Life

TV review: Cliff Richard may be Hot Right Now

Billy Foley

Billy Foley

Billy has almost 30 years’ experience in journalism after leaving DCU with a BAJ. He has worked at the Irish Independent, Evening Herald and Sunday Independent in Dublin, the Cork-based Evening Echo and the New Zealand Herald. He joined the Irish News in 2000, working as a reporter and then Deputy News Editor. He has been News Editor since 2007

Orlaith, Rebecca, Vinny, Ashleigh and Gemma in the Hot Right Now studio
Orlaith, Rebecca, Vinny, Ashleigh and Gemma in the Hot Right Now studio Orlaith, Rebecca, Vinny, Ashleigh and Gemma in the Hot Right Now studio

Sir Cliff Richard - 60 Years In Public And In Private, UTV, Monday at 9pm

For all his efforts to keep his private life private over a 60-year showbiz career, Cliff Richard has been exposed in the most torturous way in the last four years.

It’s impossible not to feel sympathy for the ordeal the singer has been through since the BBC hired a helicopter to bring us pictures of detectives searching his home while he was out of the country.

Cliff was never arrested and the threat of sex abuse charges disappeared, but he says he will never be able to put the events behind him.

His successful privacy case against the BBC cleared the way for his return to the stage and this programme - which obviously was always going to be with ITV - was in essence a relaunch.

In previous times, ITV used to do this kind of PR stuff in front of an live audience of celebrities but to be fair, there was a bit more heft to this film.

It weaved together Cliff recording his new album, a celebration of his career from the 1950s and the story of the potential case against him.

His celebrity friends were there to support him - Gloria Hunniford, Janet Street Porter, members of the Shadows and Sinitta.

Porter comes up with the best line from the film, describing Cliff as a musical and sexual enigma akin to the “Mona Lisa of pop.”

We got to hear some of the new songs, with a 78-year-old Sir Cliff thrilled to tell us it was the first time in over a decade that he had recorded new material.

No prizes for guessing the inspiration for the title track, Rise Up.

“Yesterday the clouds were darkest,

“I could not see the end of it,

“But something inside of me never learnt to quit.

And the chorus:

"Rise up, They're never gonna break me down

"Rise up, They're never gonna take me down

"Rise up, You know I'm gonna rise up feeling stronger

"Rise up, Even when the night is long

"Rise up, The light of love was burning strong

"Rise up, You know I'm gonna rise up even stronger

It’s awful stuff, but who’d begrudge him a Christmas number one.

***

Hot Right Now, BBC 1, Wednesday at 10.40pm

To be honest, I had a fair idea before I even turned on that I wouldn’t like Hot Right Now.

This column has a problem with the BBC using our money to make the kind of fluff that minor commercial channels churn out for free.

But what surprised me was how confused the format was.

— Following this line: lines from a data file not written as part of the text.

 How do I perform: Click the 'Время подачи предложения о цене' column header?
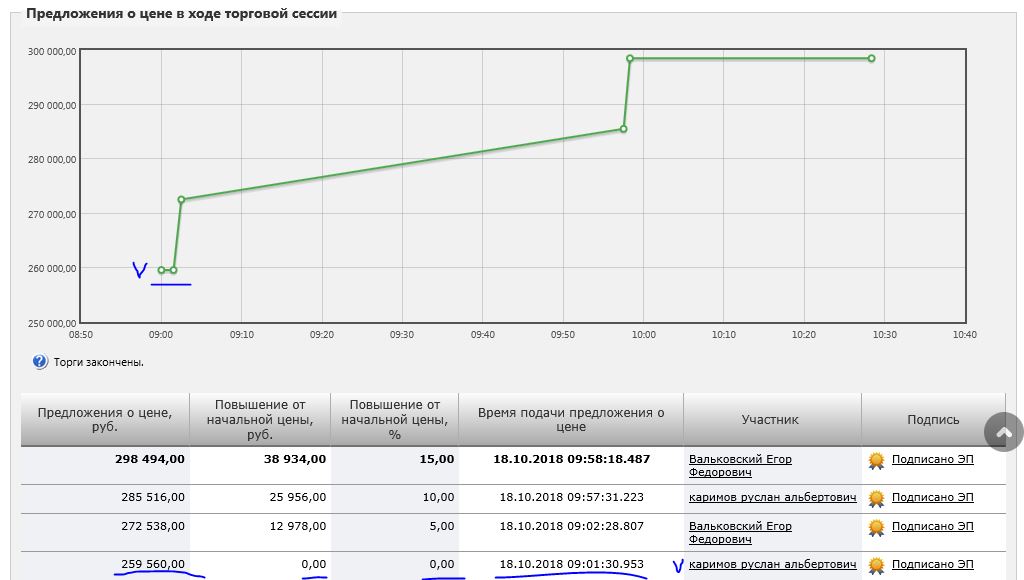(571, 420)
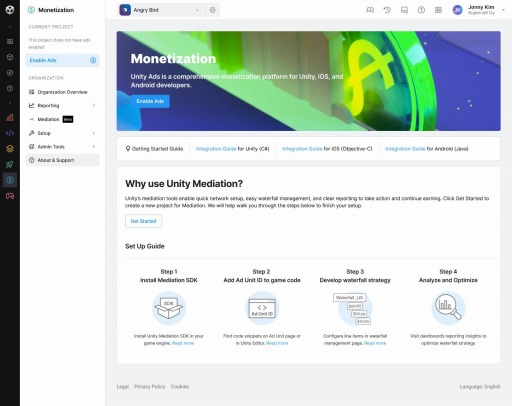Click the Enable Ads banner button
This screenshot has width=512, height=406.
[150, 101]
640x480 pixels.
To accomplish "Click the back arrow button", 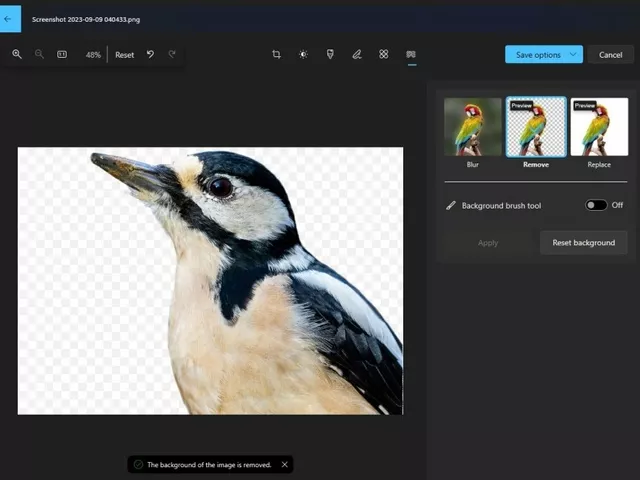I will 9,18.
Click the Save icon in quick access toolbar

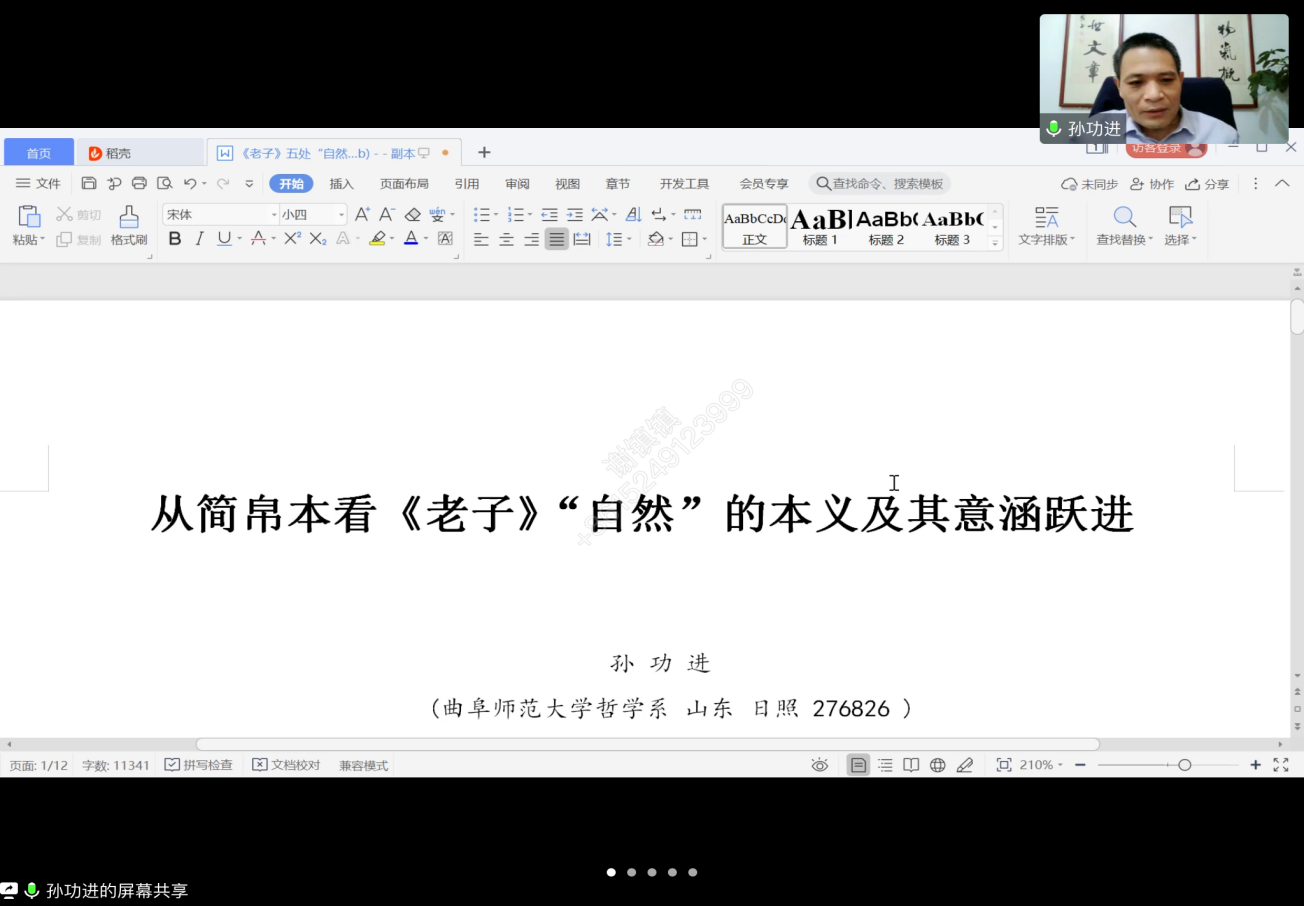89,184
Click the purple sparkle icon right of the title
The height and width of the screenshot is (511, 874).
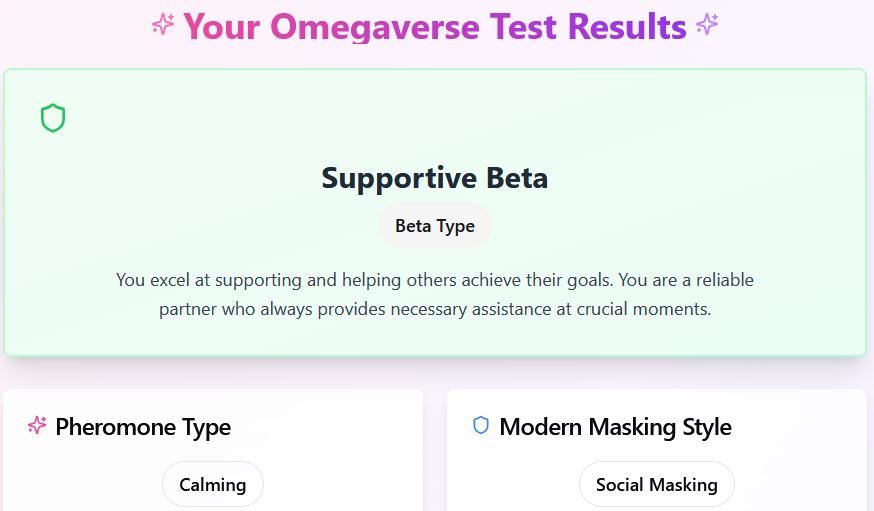[707, 25]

Surely the point of bubblegum TV is that you don’t have to think too much.

Panel shows aren’t about who wins, but the keeping of score gives a bit of purpose to the 30 minutes.

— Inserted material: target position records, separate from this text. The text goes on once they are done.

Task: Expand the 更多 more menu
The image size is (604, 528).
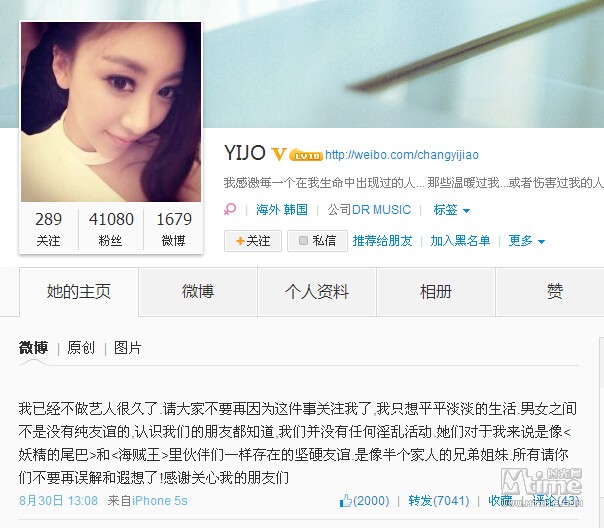Action: coord(526,241)
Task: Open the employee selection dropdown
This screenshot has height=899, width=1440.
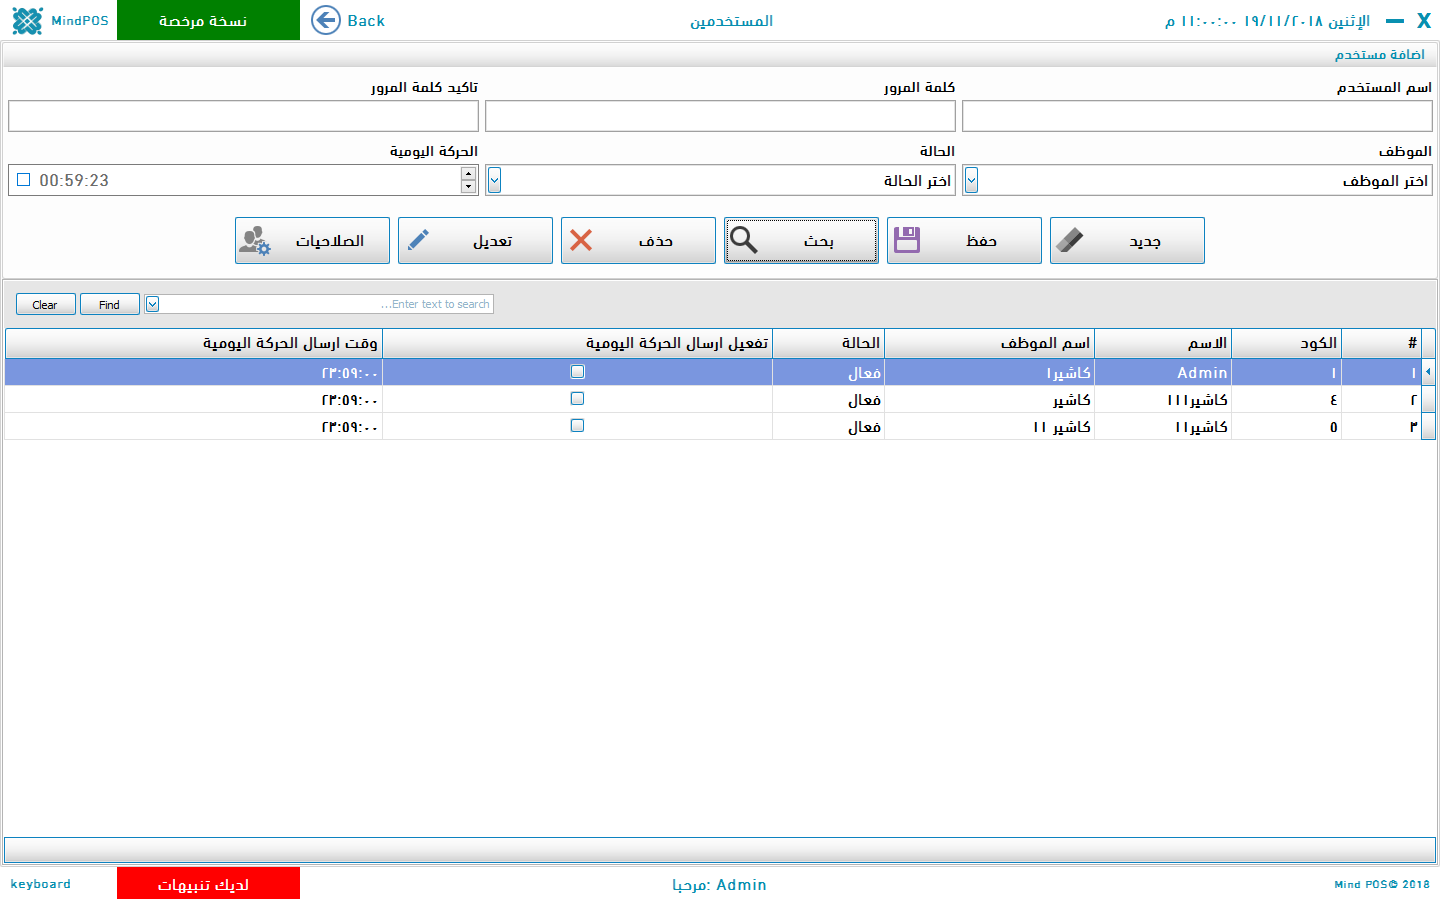Action: [x=971, y=180]
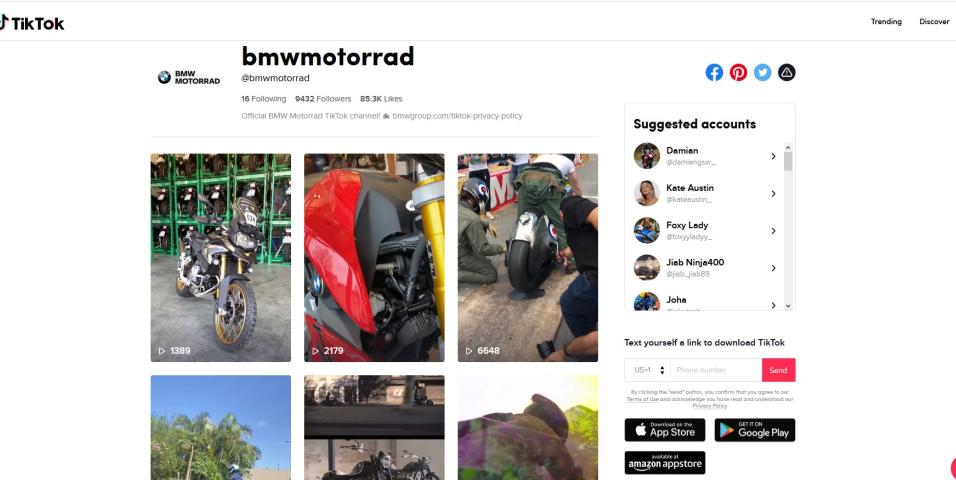This screenshot has height=480, width=956.
Task: Open the Trending menu item
Action: (886, 21)
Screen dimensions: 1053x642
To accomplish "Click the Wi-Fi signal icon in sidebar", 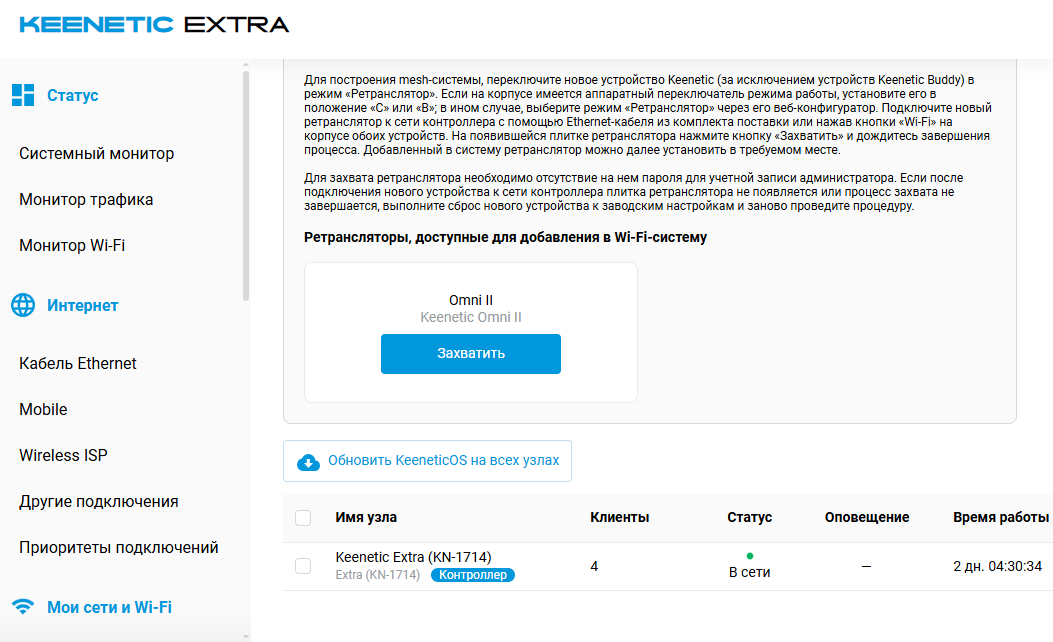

Rather we had presenter Vinny Hurrell (of the Stephen Nolan show) tells us that “the girls your mum told you to avoid” - Gemma Garrett, Orlaith McAlister, Rebecca Maguire and Ashleigh Coyle - would look “at what is happening around the world and decide whether it’s hot or not.”

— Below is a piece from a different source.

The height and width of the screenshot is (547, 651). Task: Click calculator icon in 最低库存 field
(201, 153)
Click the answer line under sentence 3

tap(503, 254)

In episode two this meant sitting the transfer test, being Belfast bus tour guides, trying out as an actor for a BBC NI comedy and playing one of those locked in a room games.

So which were “hot?” No one had any idea.

Rather we had lots of forced hilarity and, to be fair, a mildly amusing duet between former Big Brother contestant Orlaith McAlister and former X-Factor finalist Eoghan Quigg to close the show.

At least they got some timing right. It was a turkey for Christmas.